Comment débarquer aujourd’hui à Cuba sans s’empêtrer dans la toile gluante des mythes nationaux ? Peut-être justement ne faut-il pas se débattre, peut-être faut-il se laisser tranquillement happer par la fable des révolutionnaires barbus et se soumettre à leur Sainte Trinité : cigares, vieux rhum et salsa.
À peine débarqué de son Airbus, le voyageur dans son taxi se vautre avec volupté dans la contemplation de ces slogans gaillards qui ont su pendant des années motiver une jeunesse enthousiaste à coups de pompes dans le derrière et qui désormais sont à Cuba ce que les petits poulbots sont à Montmartre : « Hasta la victoria sempre », « La Revolucion es invincible » et autres « Patria, socialismo o muerte » font frissonner d’aise le touriste allaité dès le plus jeune âge aux mamelles capitalistes.

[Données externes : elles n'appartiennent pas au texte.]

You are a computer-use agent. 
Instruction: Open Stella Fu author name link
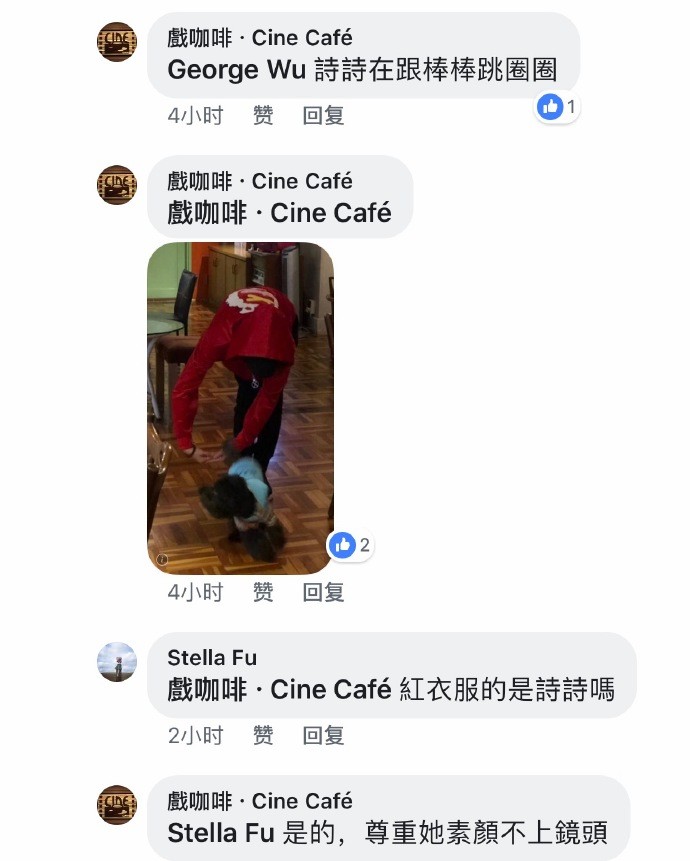pos(212,657)
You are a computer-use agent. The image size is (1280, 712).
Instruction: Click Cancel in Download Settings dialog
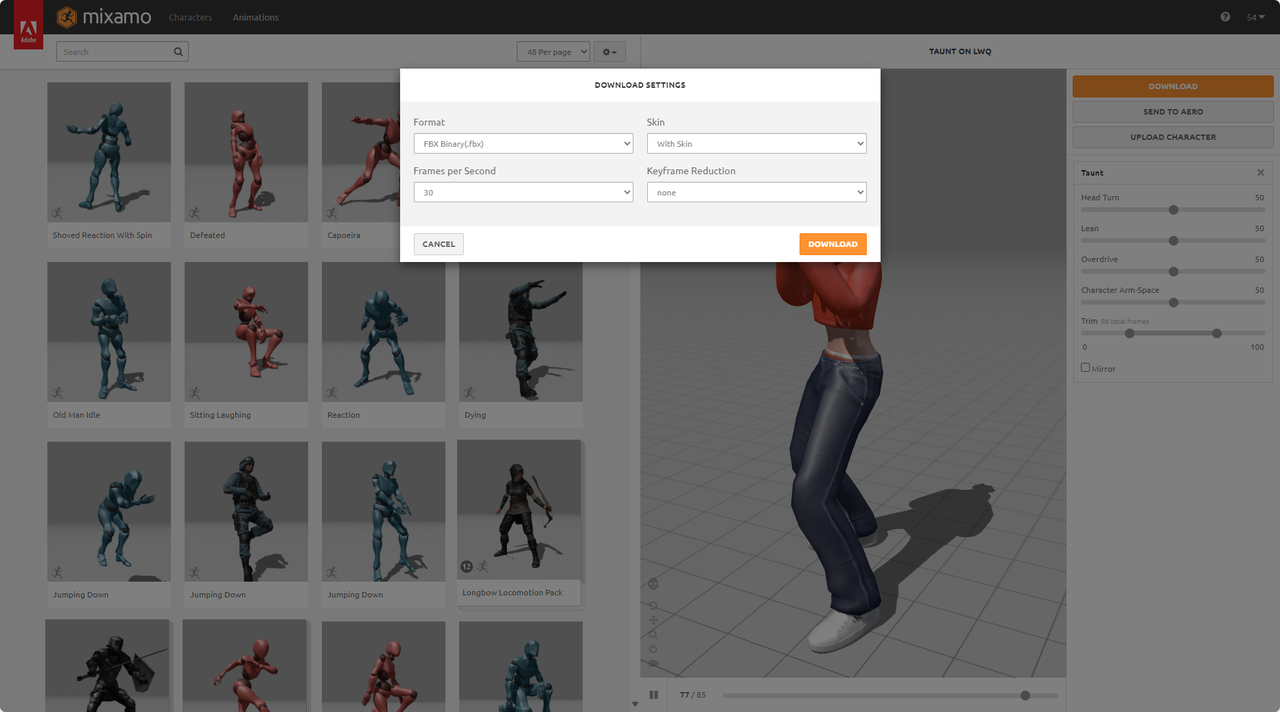(438, 244)
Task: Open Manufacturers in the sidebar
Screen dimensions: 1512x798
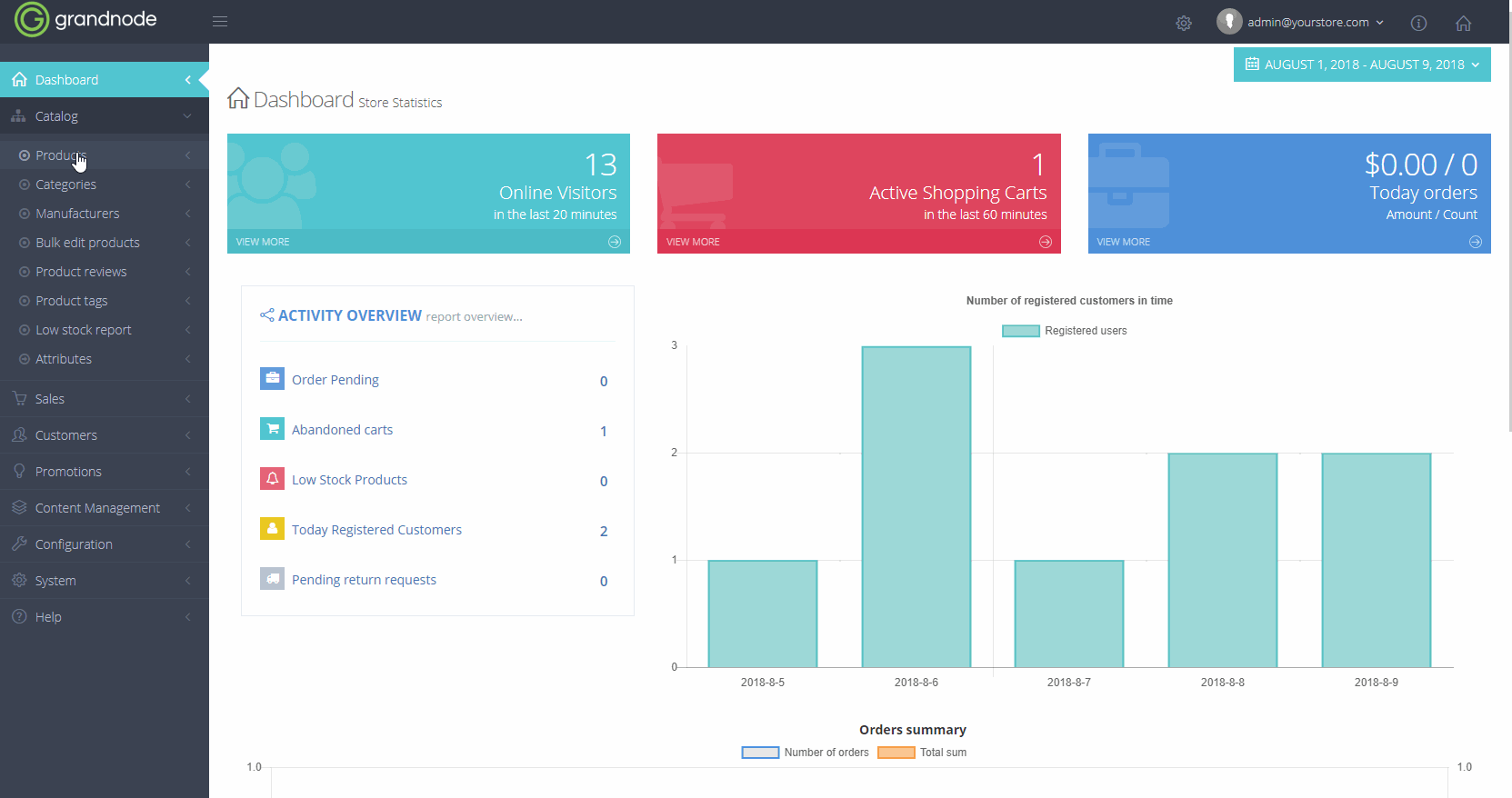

Le socialisme cubain est aujourd’hui dans la dèche. Pourtant, comment ne pas admirer cette incroyable épopée ? Une poignée d’hommes débarque d’un yacht en décembre 1956, dans le sud de l’île. Moins de deux ans plus tard, ils entrent en vainqueurs à La Havane. Parmi les 82 guérilleros des débuts, le marketing national n’en a retenu que trois. Fidel, celui à la casquette. Cienfuegos, celui avec le chapeau. Et le Che, celui avec le béret. Saint Guevara, icône éternelle de la Révolution, reste un grand bouffeur d’impérialistes. Ô délicieux paradoxe ! Il est devenu un produit mondialement célèbre.Une marque qui s’étend du porte-clés au T-shirt, jusqu’à l’éventail et au briquet.